In Ooty stuiten we bij toeval nog op een mooie processie. Vooraan een man met een soort vlag, daarna paarden, gevolgd door een muziekkorps. Daarna komen de praalwagens met in de eerste een mooi versierde mevrouw, in de tweede het beeld van de witte Godin uit de tempel, en in de laatste mensen met glitterende platen en andere glanzende spullen. De Godin zit in een bad met stomend water, en zo nu en dan worden handenvol rood poeder gestrooid. We proberen de achtergrond van de processie te achterhalen, maar dat valt niet mee. Eén iemand vertelt: ‘geen vader, geen moeder, geen familie’, dus denken we aan wezen. Een ander legt uit: ‘alleen vrouwen’, daarna krijgen we de uitleg: ‘vrijgezel’. Echt vatten doen we het niet, maar één ding is zeker: het heeft iets van doen met incomplete gezinnen.

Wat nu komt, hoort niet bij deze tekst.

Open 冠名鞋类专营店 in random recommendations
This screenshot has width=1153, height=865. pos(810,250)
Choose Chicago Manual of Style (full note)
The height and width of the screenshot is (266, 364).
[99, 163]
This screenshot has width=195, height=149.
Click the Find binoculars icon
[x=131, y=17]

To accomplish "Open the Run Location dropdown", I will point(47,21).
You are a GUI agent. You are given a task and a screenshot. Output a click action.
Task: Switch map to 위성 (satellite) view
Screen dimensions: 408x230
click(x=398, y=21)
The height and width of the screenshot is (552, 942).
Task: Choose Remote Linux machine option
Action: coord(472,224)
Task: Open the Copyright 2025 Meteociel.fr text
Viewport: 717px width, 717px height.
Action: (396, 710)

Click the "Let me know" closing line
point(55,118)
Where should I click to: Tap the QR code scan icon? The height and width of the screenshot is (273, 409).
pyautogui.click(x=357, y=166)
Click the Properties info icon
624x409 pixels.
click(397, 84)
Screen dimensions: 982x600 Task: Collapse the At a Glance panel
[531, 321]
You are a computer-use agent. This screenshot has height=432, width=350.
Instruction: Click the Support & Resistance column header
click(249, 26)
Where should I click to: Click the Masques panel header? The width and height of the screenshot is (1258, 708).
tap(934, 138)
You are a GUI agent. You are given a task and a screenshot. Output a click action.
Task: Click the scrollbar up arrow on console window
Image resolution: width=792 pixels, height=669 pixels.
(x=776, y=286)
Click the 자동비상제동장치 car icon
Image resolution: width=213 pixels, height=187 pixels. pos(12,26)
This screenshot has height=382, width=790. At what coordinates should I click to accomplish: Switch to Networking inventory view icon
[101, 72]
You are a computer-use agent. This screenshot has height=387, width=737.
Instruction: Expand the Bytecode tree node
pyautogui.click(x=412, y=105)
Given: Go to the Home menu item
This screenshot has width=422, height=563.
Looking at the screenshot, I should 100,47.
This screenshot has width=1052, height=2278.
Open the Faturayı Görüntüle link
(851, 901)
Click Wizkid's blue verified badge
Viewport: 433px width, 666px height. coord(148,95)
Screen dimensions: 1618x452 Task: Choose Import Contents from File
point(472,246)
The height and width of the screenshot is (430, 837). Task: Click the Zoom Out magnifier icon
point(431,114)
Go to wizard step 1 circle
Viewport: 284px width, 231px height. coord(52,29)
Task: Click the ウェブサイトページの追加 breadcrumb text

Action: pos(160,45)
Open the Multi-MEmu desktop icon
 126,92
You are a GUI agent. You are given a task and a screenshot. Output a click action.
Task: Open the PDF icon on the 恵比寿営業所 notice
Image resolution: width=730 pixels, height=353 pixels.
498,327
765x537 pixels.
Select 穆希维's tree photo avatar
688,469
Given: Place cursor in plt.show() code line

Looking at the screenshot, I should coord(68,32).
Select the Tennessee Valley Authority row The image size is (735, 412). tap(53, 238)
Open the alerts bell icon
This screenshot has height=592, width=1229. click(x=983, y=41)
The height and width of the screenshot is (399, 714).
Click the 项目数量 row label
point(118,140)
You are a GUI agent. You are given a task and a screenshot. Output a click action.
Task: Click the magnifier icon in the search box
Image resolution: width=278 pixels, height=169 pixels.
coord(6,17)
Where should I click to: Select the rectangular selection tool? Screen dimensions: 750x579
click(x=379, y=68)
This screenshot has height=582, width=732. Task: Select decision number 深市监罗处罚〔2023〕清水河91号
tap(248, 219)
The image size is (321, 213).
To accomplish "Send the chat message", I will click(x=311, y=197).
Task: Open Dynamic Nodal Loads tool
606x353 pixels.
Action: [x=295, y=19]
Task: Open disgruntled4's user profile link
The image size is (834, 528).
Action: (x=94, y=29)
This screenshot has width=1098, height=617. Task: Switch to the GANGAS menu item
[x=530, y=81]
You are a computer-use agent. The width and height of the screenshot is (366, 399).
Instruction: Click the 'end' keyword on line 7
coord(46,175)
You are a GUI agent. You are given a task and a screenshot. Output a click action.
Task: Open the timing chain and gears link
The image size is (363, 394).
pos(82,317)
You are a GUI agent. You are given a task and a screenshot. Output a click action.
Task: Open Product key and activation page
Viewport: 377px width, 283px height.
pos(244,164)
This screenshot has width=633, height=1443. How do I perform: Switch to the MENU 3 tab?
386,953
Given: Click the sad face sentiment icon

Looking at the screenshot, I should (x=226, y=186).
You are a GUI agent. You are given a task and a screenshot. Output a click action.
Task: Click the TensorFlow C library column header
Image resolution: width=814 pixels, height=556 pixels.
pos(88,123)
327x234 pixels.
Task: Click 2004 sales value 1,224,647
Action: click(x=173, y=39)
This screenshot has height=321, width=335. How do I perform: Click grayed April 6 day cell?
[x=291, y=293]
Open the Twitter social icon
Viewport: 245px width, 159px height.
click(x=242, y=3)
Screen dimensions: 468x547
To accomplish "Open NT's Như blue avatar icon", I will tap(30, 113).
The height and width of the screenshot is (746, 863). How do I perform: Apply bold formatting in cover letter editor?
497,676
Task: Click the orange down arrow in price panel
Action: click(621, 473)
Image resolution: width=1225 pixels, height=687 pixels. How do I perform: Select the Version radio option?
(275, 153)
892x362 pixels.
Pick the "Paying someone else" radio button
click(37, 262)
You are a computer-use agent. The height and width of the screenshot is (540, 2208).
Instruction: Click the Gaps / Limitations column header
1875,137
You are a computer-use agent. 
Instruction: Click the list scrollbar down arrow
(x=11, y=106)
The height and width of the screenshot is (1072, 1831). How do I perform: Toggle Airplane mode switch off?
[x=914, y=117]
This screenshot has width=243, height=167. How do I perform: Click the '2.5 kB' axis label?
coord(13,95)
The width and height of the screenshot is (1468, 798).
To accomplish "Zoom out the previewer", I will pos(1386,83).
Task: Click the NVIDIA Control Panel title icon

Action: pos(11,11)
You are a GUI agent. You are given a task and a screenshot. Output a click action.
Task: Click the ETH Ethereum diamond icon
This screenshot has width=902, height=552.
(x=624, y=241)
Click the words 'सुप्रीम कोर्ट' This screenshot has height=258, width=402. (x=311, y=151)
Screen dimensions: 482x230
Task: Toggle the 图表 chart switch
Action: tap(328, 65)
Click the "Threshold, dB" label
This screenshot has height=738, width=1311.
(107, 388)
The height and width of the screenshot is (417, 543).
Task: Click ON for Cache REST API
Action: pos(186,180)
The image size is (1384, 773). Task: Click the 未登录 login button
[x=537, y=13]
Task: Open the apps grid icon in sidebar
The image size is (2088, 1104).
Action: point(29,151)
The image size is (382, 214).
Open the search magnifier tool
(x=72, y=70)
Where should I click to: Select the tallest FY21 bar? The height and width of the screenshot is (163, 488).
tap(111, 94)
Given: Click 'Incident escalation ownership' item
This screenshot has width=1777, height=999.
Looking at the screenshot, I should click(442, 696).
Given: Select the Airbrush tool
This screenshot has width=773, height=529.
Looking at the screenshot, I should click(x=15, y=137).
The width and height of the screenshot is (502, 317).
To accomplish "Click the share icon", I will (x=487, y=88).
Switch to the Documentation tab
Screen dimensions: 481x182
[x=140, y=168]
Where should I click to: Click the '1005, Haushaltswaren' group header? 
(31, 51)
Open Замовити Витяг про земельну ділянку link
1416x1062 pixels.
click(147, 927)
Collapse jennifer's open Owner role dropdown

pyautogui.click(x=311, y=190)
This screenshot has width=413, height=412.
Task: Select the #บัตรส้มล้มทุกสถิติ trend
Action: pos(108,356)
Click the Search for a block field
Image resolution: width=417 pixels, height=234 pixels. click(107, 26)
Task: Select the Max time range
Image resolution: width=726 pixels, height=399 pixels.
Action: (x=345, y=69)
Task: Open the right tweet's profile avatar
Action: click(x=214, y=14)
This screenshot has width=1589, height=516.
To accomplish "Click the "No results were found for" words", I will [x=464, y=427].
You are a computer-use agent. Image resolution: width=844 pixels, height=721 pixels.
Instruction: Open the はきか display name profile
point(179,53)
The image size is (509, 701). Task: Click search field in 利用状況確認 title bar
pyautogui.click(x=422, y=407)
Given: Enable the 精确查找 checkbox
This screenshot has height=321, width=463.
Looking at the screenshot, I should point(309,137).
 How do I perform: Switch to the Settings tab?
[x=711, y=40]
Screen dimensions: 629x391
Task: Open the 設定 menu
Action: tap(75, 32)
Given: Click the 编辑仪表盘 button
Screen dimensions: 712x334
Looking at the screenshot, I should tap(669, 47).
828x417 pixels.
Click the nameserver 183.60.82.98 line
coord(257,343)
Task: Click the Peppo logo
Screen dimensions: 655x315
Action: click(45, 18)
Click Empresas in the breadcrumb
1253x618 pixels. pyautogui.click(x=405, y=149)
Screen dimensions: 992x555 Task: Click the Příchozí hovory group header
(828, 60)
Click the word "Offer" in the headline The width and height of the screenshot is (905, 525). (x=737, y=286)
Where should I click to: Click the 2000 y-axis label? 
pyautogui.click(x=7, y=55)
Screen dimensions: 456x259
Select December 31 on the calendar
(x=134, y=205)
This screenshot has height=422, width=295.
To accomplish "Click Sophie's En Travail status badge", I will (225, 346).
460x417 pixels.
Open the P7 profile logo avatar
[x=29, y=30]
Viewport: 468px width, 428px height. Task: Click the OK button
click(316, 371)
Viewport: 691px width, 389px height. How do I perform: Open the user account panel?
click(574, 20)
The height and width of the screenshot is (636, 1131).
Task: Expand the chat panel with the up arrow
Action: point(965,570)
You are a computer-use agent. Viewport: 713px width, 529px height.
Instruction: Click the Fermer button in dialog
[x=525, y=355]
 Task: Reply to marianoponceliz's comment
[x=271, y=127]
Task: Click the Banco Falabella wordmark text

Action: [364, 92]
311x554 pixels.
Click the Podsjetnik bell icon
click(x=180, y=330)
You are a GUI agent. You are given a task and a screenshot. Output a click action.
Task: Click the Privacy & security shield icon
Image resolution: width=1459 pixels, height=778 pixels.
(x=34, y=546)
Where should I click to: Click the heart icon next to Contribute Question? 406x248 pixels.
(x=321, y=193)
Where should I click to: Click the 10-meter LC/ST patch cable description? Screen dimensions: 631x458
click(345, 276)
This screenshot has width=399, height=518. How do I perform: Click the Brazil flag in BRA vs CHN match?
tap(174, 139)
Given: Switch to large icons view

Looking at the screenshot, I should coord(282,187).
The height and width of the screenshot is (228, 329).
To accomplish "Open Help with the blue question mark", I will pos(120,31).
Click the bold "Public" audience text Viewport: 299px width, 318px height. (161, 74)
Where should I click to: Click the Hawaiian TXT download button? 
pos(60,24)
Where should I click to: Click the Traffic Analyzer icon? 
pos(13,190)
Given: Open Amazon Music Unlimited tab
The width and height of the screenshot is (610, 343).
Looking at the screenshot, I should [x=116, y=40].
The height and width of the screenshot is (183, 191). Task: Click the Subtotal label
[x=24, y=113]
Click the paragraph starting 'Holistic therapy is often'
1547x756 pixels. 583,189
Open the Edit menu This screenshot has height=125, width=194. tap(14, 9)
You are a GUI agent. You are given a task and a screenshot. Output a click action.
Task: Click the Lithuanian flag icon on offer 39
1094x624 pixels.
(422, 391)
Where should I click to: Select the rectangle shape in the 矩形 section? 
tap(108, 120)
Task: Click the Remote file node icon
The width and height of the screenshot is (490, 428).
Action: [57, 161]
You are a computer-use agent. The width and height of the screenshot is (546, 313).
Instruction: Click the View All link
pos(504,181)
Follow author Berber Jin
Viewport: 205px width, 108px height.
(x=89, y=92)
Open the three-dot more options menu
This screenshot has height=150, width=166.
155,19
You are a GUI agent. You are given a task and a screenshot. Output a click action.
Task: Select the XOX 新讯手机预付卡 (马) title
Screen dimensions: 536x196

Na Ooty gaan we richting Mysore, waar we de tempel op de heuvel (meer dan 1000 treden eerst op- en daarna afgeklommen!) en het paleis van de Maharadja bekijken.
Het paleis is prachtig, maar wel gebouwd voor iemand met grootheidswaanzin. Alles in het paleis is even duur, en ongelofelijk groot: dakramen (groot) met gekleurd en bewerkt glas, enorme hallen met onvoorstelbaar veel pilaren, marmeren vloeren, zeer gedetailleerde bewerkte houten deuren en plafonds, etc. etc. Een iets eenvoudiger paleis, en heel India had voor het uitgespaarde geld naar school gekund en ingeënt kunnen worden tegen alle standaardziektes.

Goa

Ook Mysore hebben we achter ons gelaten. Vandaag en de komende twee dagen zijn we onderweg naar Goa. Vandaag hebben we de trap in Mysore dunnetjes overgedaan in Shravanabelagola: 600 treden naar een Jaïn-tempel met een gigantisch groot beeld van de tempelgod.

[17 januari 1998]

Vandaag in Bombay post gehaald. Alle (trouwe) briefschrijvers heel erg bedankt. We genieten van al jullie verhalen van thuis. Blijf vooral allemaal aan ons schrijven, we kijken echt uit naar jullie post. Zelf moet ik ook weer nodig schrijven over hier. Na mijn ‘postuitstapje’ in Bombay, zal ik de route weer in volgorde oppakken.

Tijdens de rit naar Goa bezoeken we in Halabid en Belur twee Hoysala tempels met een ongelofelijke hoeveelheid beeldhouwwerk: dieren, goden, mythische figuren en uitbeeldingen van verhalen over de Goden. Het Hindoeïsme spreekt wel tot de verbeelding. Wat te denken van de afgebeelde olifantensmijter (officiële naam vergeten). Die is zo sterk dat hij met olifanten kan gooien (en ze dan om een onduidelijke reden doodgooit). Om aan te geven hoeveel olifanten hij wel niet kan verwerken is boven de stapel weggesmeten olifanten een rij wolkjes te zien. Zo hoog is de stapel al.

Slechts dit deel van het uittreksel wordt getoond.